[[ INFORMATION SHOWN, beginning ]]

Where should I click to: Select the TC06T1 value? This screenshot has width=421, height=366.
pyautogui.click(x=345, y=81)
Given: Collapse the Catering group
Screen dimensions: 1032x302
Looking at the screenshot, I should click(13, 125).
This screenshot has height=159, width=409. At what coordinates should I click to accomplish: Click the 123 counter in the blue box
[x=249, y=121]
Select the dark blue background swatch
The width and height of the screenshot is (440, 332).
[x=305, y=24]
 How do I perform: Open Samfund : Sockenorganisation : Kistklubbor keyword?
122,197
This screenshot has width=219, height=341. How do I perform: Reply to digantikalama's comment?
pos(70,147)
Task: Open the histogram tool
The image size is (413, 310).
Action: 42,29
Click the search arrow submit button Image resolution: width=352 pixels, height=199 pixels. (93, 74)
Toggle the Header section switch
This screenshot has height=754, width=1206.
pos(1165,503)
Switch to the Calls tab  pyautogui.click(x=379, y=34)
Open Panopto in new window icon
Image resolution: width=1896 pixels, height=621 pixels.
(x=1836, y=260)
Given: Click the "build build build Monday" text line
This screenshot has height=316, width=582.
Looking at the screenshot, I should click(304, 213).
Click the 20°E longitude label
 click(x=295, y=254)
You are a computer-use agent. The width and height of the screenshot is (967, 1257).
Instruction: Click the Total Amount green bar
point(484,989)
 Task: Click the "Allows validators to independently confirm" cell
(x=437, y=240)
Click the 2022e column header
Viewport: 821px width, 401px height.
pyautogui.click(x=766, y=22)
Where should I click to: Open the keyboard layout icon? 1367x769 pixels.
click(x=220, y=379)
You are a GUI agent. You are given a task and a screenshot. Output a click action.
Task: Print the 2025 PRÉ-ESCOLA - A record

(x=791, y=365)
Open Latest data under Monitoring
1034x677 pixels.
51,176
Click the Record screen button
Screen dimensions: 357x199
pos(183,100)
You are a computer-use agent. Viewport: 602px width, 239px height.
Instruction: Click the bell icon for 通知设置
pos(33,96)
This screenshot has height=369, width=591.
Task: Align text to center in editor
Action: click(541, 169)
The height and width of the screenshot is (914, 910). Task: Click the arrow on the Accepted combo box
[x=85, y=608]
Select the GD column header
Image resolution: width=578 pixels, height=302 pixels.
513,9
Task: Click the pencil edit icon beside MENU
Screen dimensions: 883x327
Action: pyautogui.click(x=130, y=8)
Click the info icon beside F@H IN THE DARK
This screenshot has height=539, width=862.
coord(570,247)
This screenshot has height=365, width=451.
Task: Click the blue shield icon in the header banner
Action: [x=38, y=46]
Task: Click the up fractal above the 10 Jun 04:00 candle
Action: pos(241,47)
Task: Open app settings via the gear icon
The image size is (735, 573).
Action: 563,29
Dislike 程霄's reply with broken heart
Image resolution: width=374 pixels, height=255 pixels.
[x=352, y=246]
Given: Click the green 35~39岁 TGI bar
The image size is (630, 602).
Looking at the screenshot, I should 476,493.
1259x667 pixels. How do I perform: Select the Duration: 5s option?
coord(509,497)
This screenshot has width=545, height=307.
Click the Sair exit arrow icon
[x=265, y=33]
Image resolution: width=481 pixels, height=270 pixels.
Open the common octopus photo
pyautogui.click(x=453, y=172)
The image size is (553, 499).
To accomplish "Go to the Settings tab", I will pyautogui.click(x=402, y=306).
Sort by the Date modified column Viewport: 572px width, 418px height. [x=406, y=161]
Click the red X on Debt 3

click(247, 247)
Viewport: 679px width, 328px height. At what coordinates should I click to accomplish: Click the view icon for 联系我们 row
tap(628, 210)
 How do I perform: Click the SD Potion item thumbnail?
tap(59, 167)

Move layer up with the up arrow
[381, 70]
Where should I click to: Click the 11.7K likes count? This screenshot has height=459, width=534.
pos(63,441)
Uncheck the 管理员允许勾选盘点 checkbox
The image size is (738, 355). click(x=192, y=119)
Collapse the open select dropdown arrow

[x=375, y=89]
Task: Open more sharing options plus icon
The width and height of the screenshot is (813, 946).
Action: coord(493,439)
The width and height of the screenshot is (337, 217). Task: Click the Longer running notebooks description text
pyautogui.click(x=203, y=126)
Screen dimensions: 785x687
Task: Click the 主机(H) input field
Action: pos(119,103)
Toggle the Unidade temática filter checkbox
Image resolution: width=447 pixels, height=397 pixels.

[[ INFORMATION SHOWN, end ]]

- _PROBLEM TO WORK ON_
I need each line above reproduced exactly.

- _THE COMPLETED TASK_
Where should I click to: Select the TC06T1 value? This screenshot has width=421, height=366.
pyautogui.click(x=345, y=81)
Given: Collapse the Catering group
Screen dimensions: 1032x302
Looking at the screenshot, I should click(13, 125).
This screenshot has height=159, width=409. At what coordinates should I click to accomplish: Click the 123 counter in the blue box
[x=249, y=121]
Select the dark blue background swatch
The width and height of the screenshot is (440, 332).
[x=305, y=24]
 How do I perform: Open Samfund : Sockenorganisation : Kistklubbor keyword?
122,197
This screenshot has width=219, height=341. How do I perform: Reply to digantikalama's comment?
pos(70,147)
Task: Open the histogram tool
The image size is (413, 310).
Action: 42,29
Click the search arrow submit button Image resolution: width=352 pixels, height=199 pixels. (93, 74)
Toggle the Header section switch
This screenshot has height=754, width=1206.
pos(1165,503)
Switch to the Calls tab  pyautogui.click(x=379, y=34)
Open Panopto in new window icon
Image resolution: width=1896 pixels, height=621 pixels.
(x=1836, y=260)
Given: Click the "build build build Monday" text line
This screenshot has height=316, width=582.
Looking at the screenshot, I should click(304, 213).
Click the 20°E longitude label
 click(x=295, y=254)
You are a computer-use agent. The width and height of the screenshot is (967, 1257).
Instruction: Click the Total Amount green bar
point(484,989)
 Task: Click the "Allows validators to independently confirm" cell
(x=437, y=240)
Click the 2022e column header
Viewport: 821px width, 401px height.
pyautogui.click(x=766, y=22)
Where should I click to: Open the keyboard layout icon? 1367x769 pixels.
click(x=220, y=379)
You are a GUI agent. You are given a task and a screenshot. Output a click action.
Task: Print the 2025 PRÉ-ESCOLA - A record

(x=791, y=365)
Open Latest data under Monitoring
1034x677 pixels.
51,176
Click the Record screen button
Screen dimensions: 357x199
pos(183,100)
You are a computer-use agent. Viewport: 602px width, 239px height.
Instruction: Click the bell icon for 通知设置
pos(33,96)
This screenshot has height=369, width=591.
Task: Align text to center in editor
Action: click(541, 169)
The height and width of the screenshot is (914, 910). Task: Click the arrow on the Accepted combo box
[x=85, y=608]
Select the GD column header
Image resolution: width=578 pixels, height=302 pixels.
513,9
Task: Click the pencil edit icon beside MENU
Screen dimensions: 883x327
Action: pyautogui.click(x=130, y=8)
Click the info icon beside F@H IN THE DARK
This screenshot has height=539, width=862.
coord(570,247)
This screenshot has height=365, width=451.
Task: Click the blue shield icon in the header banner
Action: [x=38, y=46]
Task: Click the up fractal above the 10 Jun 04:00 candle
Action: pos(241,47)
Task: Open app settings via the gear icon
The image size is (735, 573).
Action: 563,29
Dislike 程霄's reply with broken heart
Image resolution: width=374 pixels, height=255 pixels.
[x=352, y=246]
Given: Click the green 35~39岁 TGI bar
The image size is (630, 602).
Looking at the screenshot, I should 476,493.
1259x667 pixels. How do I perform: Select the Duration: 5s option?
coord(509,497)
This screenshot has width=545, height=307.
Click the Sair exit arrow icon
[x=265, y=33]
Image resolution: width=481 pixels, height=270 pixels.
Open the common octopus photo
pyautogui.click(x=453, y=172)
The image size is (553, 499).
To accomplish "Go to the Settings tab", I will pyautogui.click(x=402, y=306).
Sort by the Date modified column Viewport: 572px width, 418px height. [x=406, y=161]
Click the red X on Debt 3

click(247, 247)
Viewport: 679px width, 328px height. At what coordinates should I click to accomplish: Click the view icon for 联系我们 row
tap(628, 210)
 How do I perform: Click the SD Potion item thumbnail?
tap(59, 167)

Move layer up with the up arrow
[381, 70]
Where should I click to: Click the 11.7K likes count? This screenshot has height=459, width=534.
pos(63,441)
Uncheck the 管理员允许勾选盘点 checkbox
The image size is (738, 355). click(x=192, y=119)
Collapse the open select dropdown arrow

[x=375, y=89]
Task: Open more sharing options plus icon
The width and height of the screenshot is (813, 946).
Action: coord(493,439)
The width and height of the screenshot is (337, 217). Task: Click the Longer running notebooks description text
pyautogui.click(x=203, y=126)
Screen dimensions: 785x687
Task: Click the 主机(H) input field
Action: pos(119,103)
Toggle the Unidade temática filter checkbox
Image resolution: width=447 pixels, height=397 pixels.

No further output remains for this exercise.